[[ Listed entries open ]]

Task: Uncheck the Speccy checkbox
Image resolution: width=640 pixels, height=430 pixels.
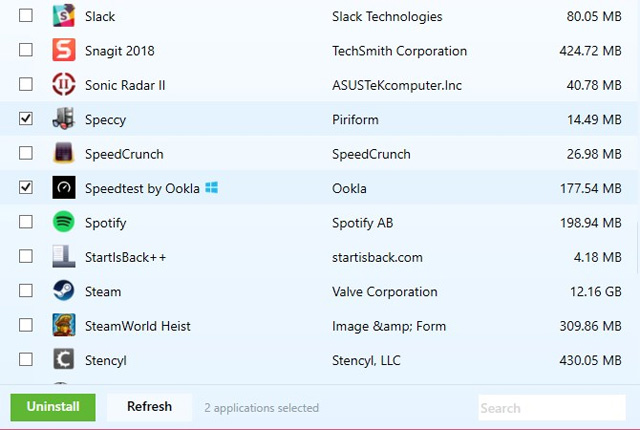Action: pyautogui.click(x=26, y=119)

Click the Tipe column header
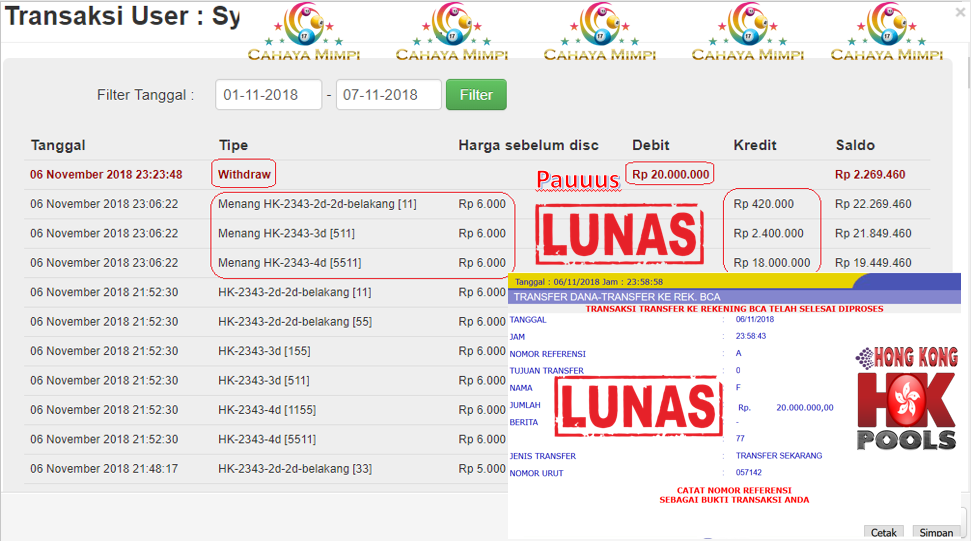(233, 145)
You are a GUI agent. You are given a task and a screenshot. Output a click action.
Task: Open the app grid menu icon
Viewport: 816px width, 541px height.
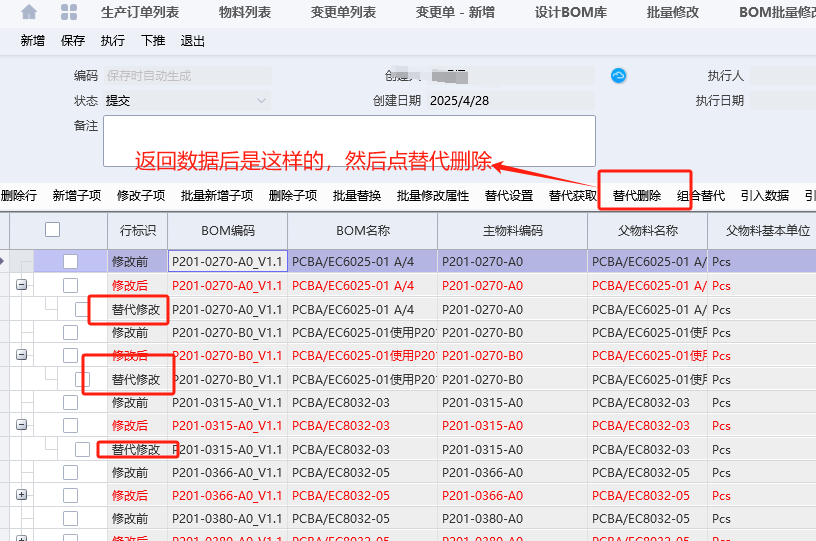[x=69, y=12]
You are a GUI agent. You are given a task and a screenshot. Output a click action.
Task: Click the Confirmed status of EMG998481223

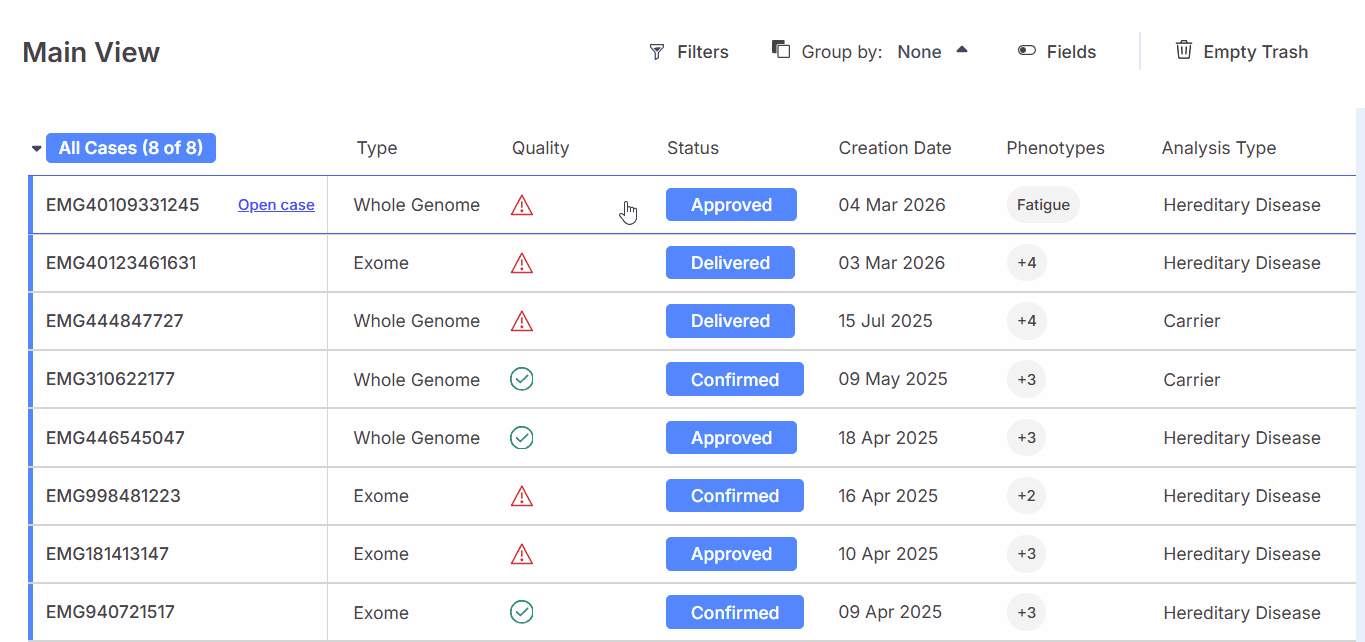(735, 496)
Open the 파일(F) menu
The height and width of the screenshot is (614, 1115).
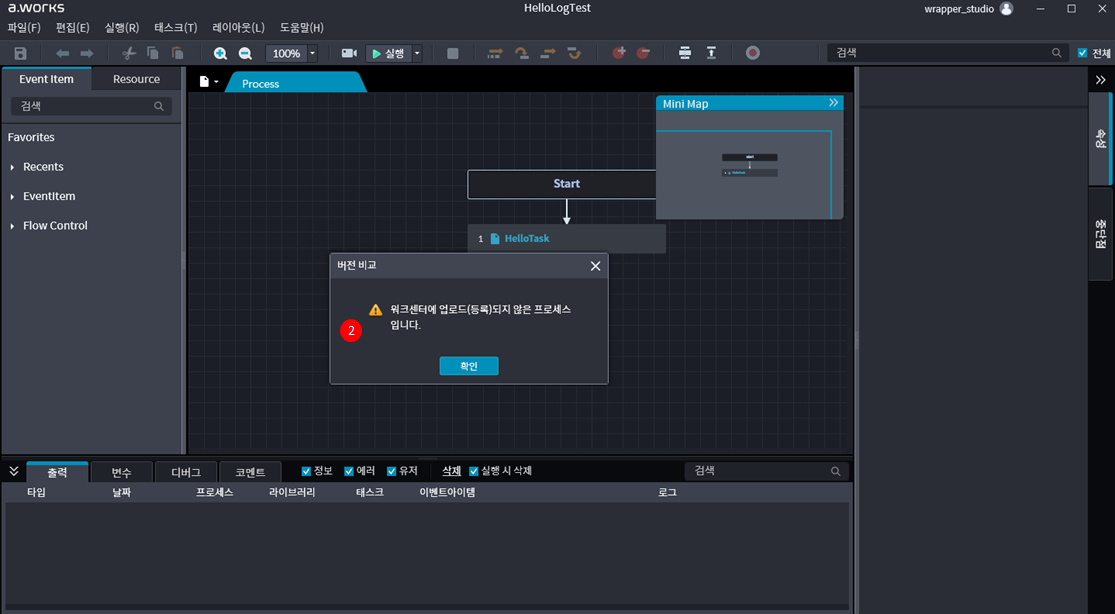point(24,27)

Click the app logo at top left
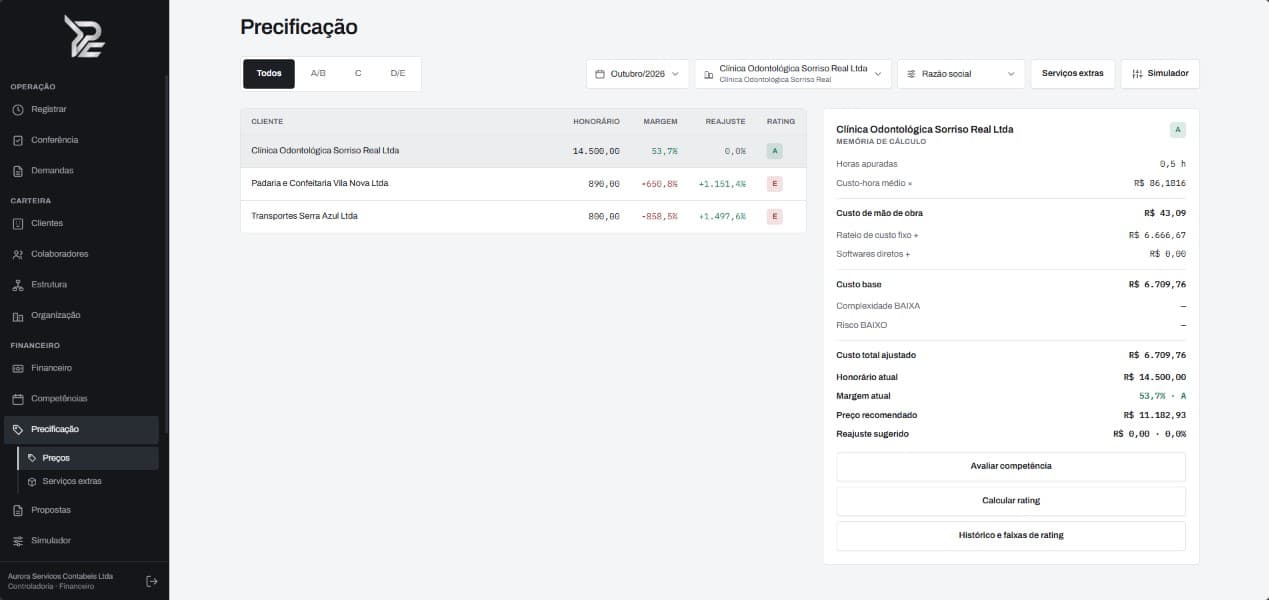84,36
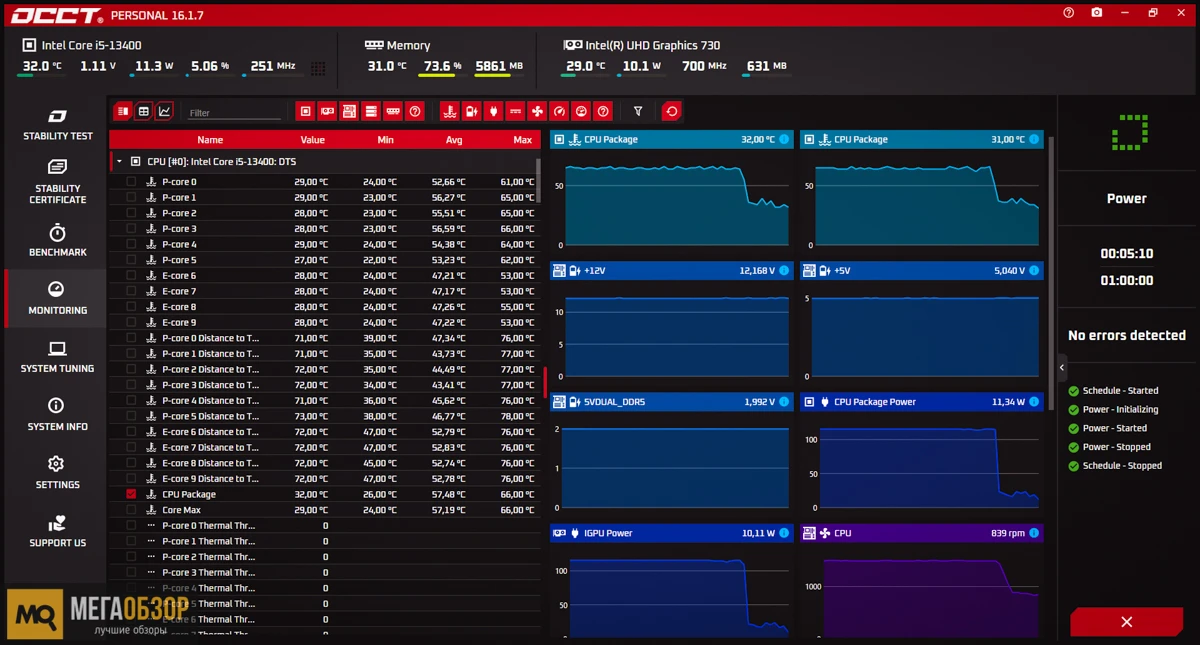This screenshot has height=645, width=1200.
Task: Switch to graph view icon
Action: [x=165, y=111]
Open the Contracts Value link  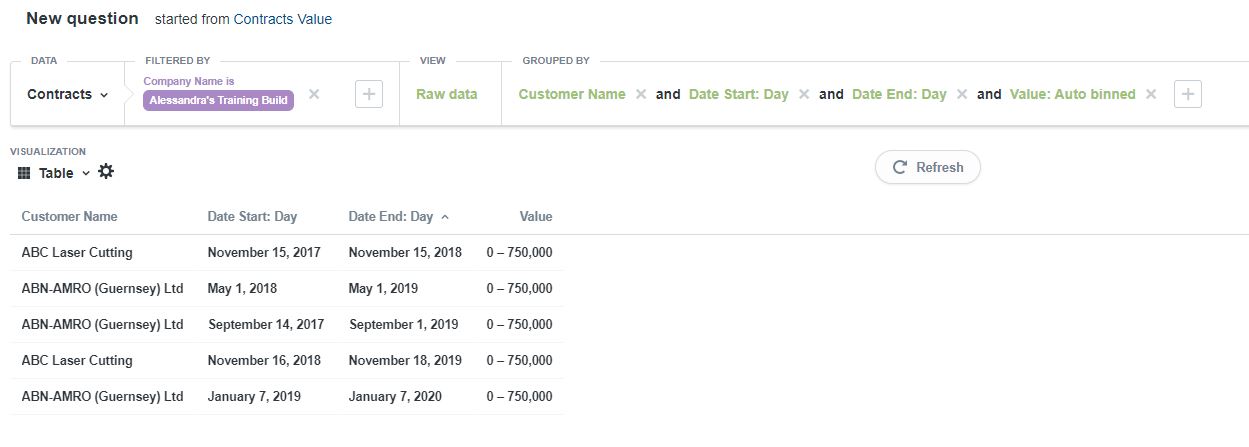[283, 19]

[[ Listed entries closed ]]

> _Instructions for the task_: Give the number of lines above in which the word "menu" appears, and nothing more.

> _Output of the exercise_: 2